On its face, the merger appeares to have a significant anti-trust hurdles, but when you examine the industry, traditional grocers like KR and ACI are facing competitive pressure from big box stores like Walmart, Target and Costco, plus competition on the high end from specialty grocers like Sprouts and Whole Foods. They've been share losers to both sides. Although others don't always see it that way, regulators took a narrow view of the office supply industry and rejected the attempted Staples and Office Depot 2014 tie up, despite many alternative channels (notably Amazon) to buy office supplies. Both companies have struggled since, hopefully regulators take a more holistic view here and realize that traditional grocery chains need a strong competitor to the big box concepts (Walmart, Target) that use grocery as an enticement to get shoppers into their stores to buy higher margin non-grocery goods.

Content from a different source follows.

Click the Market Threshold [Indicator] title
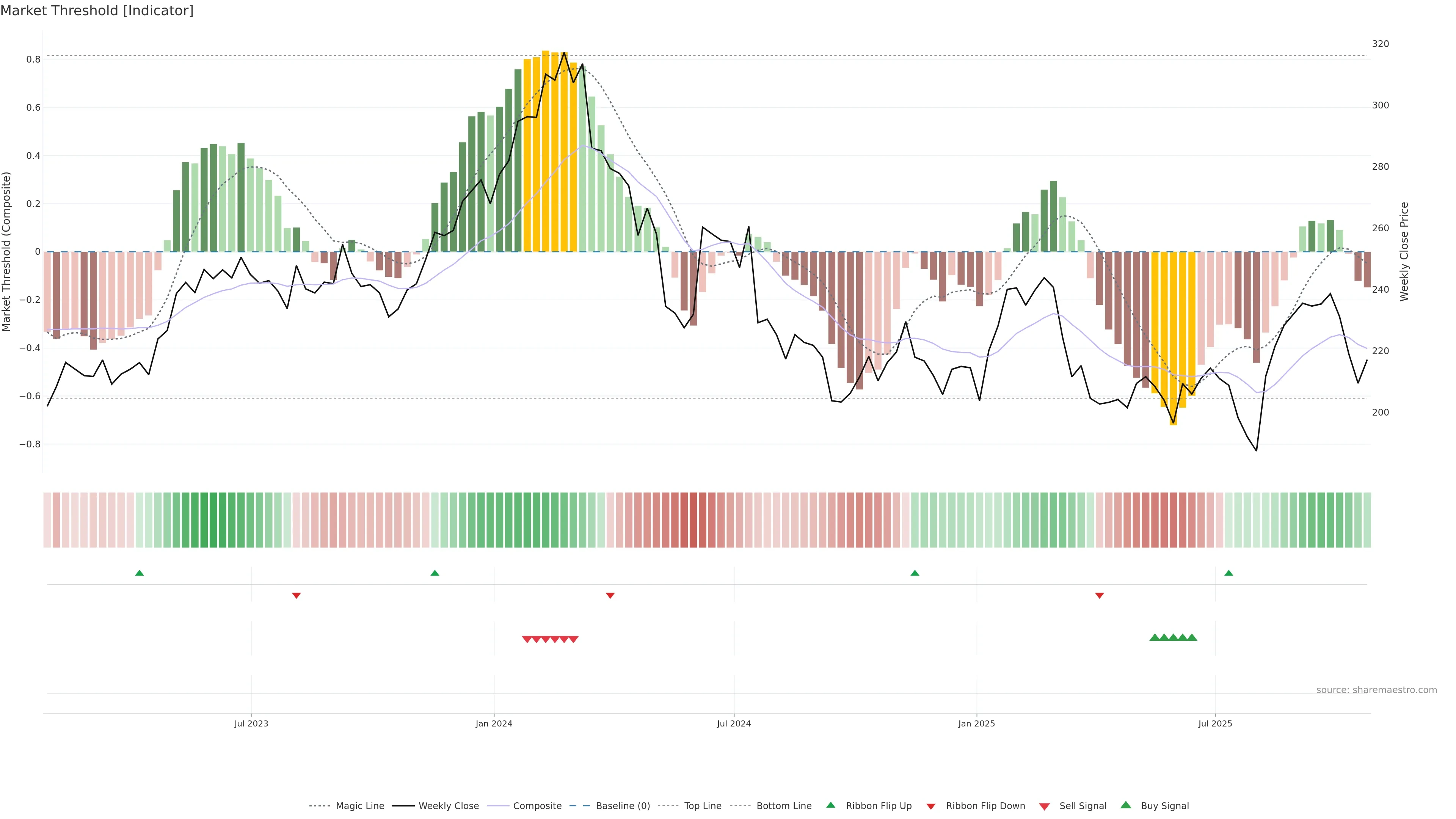The height and width of the screenshot is (819, 1456). [x=97, y=11]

From a Chicagoan's point of view (they have overlap significantly here), I was a bit surprised by the relative lack of overlap in the two chain's store map nationally. Kroger has significant concentration in the midwest and southeast where Albertsons is generally absent, and Albertsons is more focused on the west coast and northeast where Kroger has less of a presence (other than Denver, Seattle, Southern CA):
To address the areas where they do have overlap, when the deal was initially struck, the two set the stage for a divestiture SpinCo that would house between 100 to 375 grocery stores. In addition to the adjustment for the special dividend (since paid), the cash consideration was to be dropped by 3x the four-wall (store level, pre corporate overhead) EBITDA of the stores assigned to the SpinCo. Traditional merger arbitrage investors don't like uncertainty in the total consideration, the ACI SpinCo (in the initial docs, it appeared that SpinCo would be ACI stores only) would have likely traded poorly or at had some uncertainty as to its public market valuation. This uncertainty (in my view) has partially led to the wide merger arbitrage spread, along with concerns around regulatory approval.
- Divesting the overlap stores in an arm's length transaction should help calm fears that a SpinCo would be filled with the worst stores and be destined to fail. A spin would not have been arms length and could have been the ultimate garbage barge, but now the divested stores will be plugged into an established operator who has done their due diligence and should be ready to compete against the combined KR/ACI following the closing of the deal. That couldn't be said for a spin structure.
- If required by regulators, KR/ACI has also setup an option for C&S to buy an additional 237 stores if needed. In the initial merger proxy, the two parties speculated that up to 600 stores would need to be divested in total, this option would firm that up and fully eliminate the need for a spinoff of uncertain value.
- The original spin appeared to only for ACI shareholders, this divestiture package includes both ACI and KR stores, again highlighting that a third party fully evaluated the competitive position in each market, versus a dump into a SpinCo that might have failed.
- Similar to above, but grocery stores are heavily unionized, by selling in an arm's length transaction versus a spin, this structure likely helps dispel fears that a SpinCo would fail or that stores would be closed. C&W has committed to keeping stores open as-is which should help political perceptions around this combination.
That's pretty much my thesis, the divestiture firms up the merger consideration (shouldn't need the SpinCo any longer) and should appease regulators that a strong third party (versus a helpless SpinCo) has done their due diligence and purchased the divested stores in an arm's length transaction, thus ensuring proper competition. Assuming this deal closes in mid-February, even after this week's run up, it is offering a 15% absolute return and a ~38% IRR.
If the merger is blocked or otherwise doesn't occur, Albertsons is valued at 8x earnings (roughly inline with peers) and is a semi-controlled company by Cerberus and other PE investors with capital allocation expertise. The downside doesn't appear too significant.